Data excerpts —
= = = = = = =
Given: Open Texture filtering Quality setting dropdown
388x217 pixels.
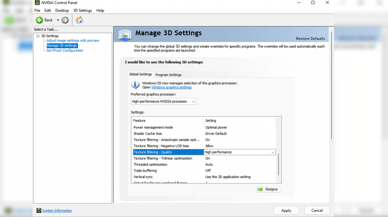Looking at the screenshot, I should tap(272, 152).
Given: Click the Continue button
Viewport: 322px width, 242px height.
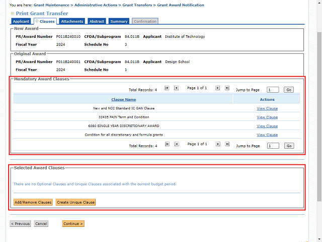Looking at the screenshot, I should coord(73,223).
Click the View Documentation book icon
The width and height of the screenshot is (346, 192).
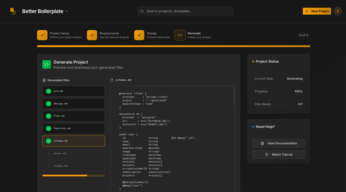pos(263,143)
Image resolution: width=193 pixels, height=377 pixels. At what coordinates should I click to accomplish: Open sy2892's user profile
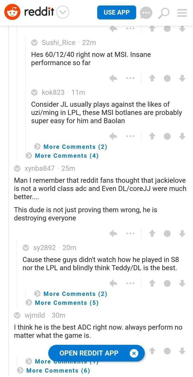[x=44, y=248]
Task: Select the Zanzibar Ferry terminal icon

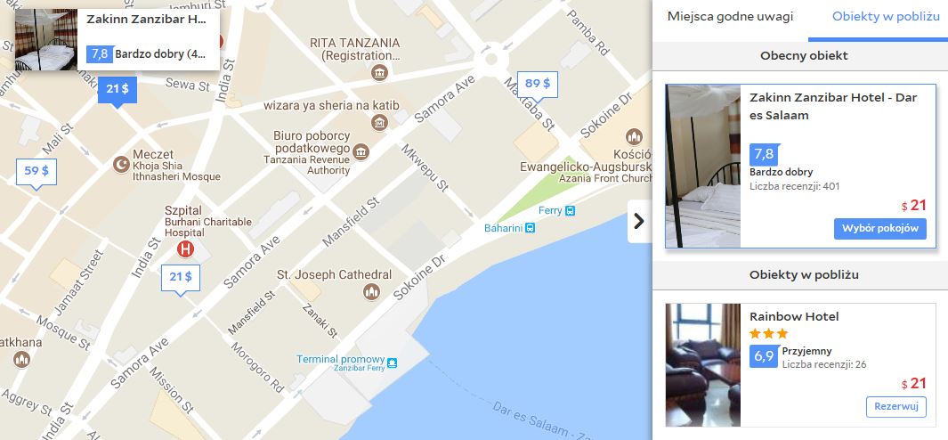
= = = = = = =
Problem requirements — An exact printout of the listing is needed, minus any pictures it contains.

Answer to this problem —
Given: Open Texture filtering Quality setting dropdown
388x217 pixels.
Looking at the screenshot, I should tap(272, 152).
Given: Click the Continue button
Viewport: 322px width, 242px height.
Looking at the screenshot, I should coord(73,223).
Click the View Documentation book icon
The width and height of the screenshot is (346, 192).
pos(263,143)
Image resolution: width=193 pixels, height=377 pixels. At what coordinates should I click to accomplish: Open sy2892's user profile
[x=44, y=248]
Task: Select the Zanzibar Ferry terminal icon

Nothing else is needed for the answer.